What you have to do: Each line of the listing that includes "will" should be reported.

BEGIN Source information

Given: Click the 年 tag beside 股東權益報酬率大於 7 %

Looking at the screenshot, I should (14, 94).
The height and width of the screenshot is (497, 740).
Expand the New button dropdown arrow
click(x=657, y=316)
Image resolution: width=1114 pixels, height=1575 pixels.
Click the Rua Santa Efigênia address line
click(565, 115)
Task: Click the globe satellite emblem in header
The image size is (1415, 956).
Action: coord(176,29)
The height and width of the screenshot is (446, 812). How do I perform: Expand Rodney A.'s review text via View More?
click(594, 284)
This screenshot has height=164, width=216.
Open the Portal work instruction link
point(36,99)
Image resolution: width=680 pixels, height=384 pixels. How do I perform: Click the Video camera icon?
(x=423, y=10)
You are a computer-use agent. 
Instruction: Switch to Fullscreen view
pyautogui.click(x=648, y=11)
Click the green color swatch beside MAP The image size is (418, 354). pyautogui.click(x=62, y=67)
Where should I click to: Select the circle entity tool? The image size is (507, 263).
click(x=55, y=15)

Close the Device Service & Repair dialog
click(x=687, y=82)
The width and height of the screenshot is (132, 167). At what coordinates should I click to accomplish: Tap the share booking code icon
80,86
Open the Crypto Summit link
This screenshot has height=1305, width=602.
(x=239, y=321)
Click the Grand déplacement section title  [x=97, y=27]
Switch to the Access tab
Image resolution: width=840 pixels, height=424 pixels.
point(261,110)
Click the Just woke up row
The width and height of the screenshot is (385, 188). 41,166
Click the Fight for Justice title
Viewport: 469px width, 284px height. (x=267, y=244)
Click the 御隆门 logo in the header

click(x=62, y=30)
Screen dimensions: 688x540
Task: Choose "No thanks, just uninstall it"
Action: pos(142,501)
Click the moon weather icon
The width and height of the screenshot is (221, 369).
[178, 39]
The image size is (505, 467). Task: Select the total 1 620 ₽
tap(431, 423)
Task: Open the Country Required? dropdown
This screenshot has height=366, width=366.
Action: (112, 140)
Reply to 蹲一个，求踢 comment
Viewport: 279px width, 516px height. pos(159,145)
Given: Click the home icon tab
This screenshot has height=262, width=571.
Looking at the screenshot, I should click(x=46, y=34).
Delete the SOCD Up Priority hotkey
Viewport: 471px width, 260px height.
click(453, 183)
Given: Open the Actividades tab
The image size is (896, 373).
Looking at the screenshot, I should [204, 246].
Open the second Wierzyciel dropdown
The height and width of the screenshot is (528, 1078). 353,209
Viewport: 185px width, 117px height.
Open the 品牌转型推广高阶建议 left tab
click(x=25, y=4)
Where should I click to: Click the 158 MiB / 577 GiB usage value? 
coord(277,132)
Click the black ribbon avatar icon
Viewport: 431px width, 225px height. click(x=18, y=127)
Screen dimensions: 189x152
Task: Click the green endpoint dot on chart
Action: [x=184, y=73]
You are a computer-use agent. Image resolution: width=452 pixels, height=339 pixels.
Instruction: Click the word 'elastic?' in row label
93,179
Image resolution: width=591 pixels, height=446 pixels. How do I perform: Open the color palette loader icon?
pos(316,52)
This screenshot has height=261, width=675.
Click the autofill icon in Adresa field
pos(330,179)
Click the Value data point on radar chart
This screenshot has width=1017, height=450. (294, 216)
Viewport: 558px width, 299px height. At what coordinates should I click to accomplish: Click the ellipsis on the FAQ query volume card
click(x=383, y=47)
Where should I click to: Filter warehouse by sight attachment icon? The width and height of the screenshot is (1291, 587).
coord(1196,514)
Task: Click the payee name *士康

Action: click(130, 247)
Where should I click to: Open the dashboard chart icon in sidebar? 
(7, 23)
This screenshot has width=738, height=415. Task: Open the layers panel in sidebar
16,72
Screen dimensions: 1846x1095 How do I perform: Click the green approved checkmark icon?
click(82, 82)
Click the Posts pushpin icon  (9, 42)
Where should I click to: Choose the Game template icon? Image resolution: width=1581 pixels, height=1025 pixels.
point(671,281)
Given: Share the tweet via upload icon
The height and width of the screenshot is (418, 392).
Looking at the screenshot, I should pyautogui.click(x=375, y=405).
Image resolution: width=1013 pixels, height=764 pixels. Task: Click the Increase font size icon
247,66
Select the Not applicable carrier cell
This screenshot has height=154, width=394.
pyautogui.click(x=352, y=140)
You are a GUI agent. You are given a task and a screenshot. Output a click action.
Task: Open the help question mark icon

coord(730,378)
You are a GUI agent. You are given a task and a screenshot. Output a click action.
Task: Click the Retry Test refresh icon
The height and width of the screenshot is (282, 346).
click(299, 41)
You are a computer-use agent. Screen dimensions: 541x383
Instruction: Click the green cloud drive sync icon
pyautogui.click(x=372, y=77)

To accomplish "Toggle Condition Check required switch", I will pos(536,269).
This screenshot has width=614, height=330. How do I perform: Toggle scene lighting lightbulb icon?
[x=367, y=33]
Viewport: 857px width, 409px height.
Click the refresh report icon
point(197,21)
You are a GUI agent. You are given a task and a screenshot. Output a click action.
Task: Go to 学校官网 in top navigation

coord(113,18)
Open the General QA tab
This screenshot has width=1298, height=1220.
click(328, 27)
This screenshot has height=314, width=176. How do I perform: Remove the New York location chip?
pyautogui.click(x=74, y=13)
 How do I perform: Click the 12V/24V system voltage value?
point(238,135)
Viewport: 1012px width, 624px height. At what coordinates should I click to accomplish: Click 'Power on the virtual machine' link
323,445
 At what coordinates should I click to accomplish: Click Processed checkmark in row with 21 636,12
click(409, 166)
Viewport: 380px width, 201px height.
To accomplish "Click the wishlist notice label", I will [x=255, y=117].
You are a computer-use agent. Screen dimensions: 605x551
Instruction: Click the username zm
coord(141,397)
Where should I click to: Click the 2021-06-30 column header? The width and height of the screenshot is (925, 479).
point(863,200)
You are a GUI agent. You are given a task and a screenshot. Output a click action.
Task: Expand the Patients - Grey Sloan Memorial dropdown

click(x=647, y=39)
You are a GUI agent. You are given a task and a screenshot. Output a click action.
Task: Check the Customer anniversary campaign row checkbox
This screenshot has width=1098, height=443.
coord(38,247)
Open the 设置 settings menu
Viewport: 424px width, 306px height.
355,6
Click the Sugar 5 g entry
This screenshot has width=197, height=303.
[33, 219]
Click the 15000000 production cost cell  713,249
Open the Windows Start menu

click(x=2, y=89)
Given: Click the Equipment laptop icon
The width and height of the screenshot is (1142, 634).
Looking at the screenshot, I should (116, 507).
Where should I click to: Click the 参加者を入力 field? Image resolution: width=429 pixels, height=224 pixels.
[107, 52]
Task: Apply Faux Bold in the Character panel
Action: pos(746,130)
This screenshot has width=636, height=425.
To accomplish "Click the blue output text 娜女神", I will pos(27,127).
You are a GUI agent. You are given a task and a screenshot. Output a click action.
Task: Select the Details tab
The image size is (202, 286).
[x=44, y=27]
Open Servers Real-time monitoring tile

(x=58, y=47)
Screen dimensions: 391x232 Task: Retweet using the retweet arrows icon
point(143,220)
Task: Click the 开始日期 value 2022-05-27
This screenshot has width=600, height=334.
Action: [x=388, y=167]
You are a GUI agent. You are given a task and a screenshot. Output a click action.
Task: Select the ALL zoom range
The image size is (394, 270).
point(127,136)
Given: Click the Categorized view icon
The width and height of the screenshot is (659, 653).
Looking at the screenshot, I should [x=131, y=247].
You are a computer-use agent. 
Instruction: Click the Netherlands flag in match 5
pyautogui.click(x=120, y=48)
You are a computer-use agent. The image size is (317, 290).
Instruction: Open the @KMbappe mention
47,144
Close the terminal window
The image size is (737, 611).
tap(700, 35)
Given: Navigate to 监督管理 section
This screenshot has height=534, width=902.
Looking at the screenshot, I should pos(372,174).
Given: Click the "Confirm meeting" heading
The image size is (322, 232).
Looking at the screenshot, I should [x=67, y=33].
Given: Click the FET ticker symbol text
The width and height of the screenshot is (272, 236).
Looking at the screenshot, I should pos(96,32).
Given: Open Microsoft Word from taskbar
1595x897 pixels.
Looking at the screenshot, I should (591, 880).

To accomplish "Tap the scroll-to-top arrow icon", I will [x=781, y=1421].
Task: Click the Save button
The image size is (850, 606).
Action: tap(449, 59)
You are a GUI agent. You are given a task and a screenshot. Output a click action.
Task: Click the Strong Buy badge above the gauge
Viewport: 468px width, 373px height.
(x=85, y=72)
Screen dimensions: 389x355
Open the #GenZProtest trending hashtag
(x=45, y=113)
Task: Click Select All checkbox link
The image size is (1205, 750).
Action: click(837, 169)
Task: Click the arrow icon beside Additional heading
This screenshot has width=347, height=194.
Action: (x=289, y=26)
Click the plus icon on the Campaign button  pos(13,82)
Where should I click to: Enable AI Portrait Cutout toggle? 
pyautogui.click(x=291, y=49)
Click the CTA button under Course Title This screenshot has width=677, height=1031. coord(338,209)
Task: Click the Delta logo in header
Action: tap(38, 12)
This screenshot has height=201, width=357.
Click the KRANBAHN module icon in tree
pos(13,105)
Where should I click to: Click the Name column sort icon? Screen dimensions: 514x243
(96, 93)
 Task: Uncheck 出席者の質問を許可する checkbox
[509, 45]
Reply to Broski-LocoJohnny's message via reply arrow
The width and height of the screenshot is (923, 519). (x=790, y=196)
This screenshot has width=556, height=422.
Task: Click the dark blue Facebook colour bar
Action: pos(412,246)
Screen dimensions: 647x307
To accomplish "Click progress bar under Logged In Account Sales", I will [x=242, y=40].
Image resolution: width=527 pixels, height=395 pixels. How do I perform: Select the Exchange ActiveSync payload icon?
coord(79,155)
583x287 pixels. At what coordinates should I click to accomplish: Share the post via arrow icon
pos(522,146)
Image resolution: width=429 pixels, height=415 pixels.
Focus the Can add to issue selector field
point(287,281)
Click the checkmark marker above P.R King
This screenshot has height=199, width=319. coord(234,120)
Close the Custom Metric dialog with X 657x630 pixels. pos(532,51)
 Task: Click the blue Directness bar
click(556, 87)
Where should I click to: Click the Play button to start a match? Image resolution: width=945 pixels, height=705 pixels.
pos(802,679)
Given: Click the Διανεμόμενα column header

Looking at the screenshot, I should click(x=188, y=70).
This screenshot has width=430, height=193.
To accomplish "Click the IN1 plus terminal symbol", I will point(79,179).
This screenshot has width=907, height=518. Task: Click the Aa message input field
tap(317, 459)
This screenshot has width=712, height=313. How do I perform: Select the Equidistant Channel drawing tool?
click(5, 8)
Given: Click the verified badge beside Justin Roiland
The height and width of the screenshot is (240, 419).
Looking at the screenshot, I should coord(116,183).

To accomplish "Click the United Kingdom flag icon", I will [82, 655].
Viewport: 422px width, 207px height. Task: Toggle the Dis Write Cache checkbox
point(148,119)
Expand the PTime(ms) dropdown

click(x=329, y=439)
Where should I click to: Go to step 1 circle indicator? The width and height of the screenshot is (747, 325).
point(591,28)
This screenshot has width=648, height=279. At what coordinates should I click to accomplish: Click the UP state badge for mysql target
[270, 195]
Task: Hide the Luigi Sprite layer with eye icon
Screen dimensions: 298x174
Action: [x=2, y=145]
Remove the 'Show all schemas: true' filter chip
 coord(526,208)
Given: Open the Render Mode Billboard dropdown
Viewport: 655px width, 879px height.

END Source information

Solution for this task:
To accomplish "Toggle Condition Check required switch", I will pos(536,269).
To accomplish "Click the wishlist notice label", I will [x=255, y=117].
To accomplish "Click the blue output text 娜女神", I will pos(27,127).
To accomplish "Tap the scroll-to-top arrow icon", I will [x=781, y=1421].
To accomplish "Click progress bar under Logged In Account Sales", I will [x=242, y=40].
To accomplish "Click the IN1 plus terminal symbol", I will point(79,179).
To accomplish "Click the United Kingdom flag icon", I will [82, 655].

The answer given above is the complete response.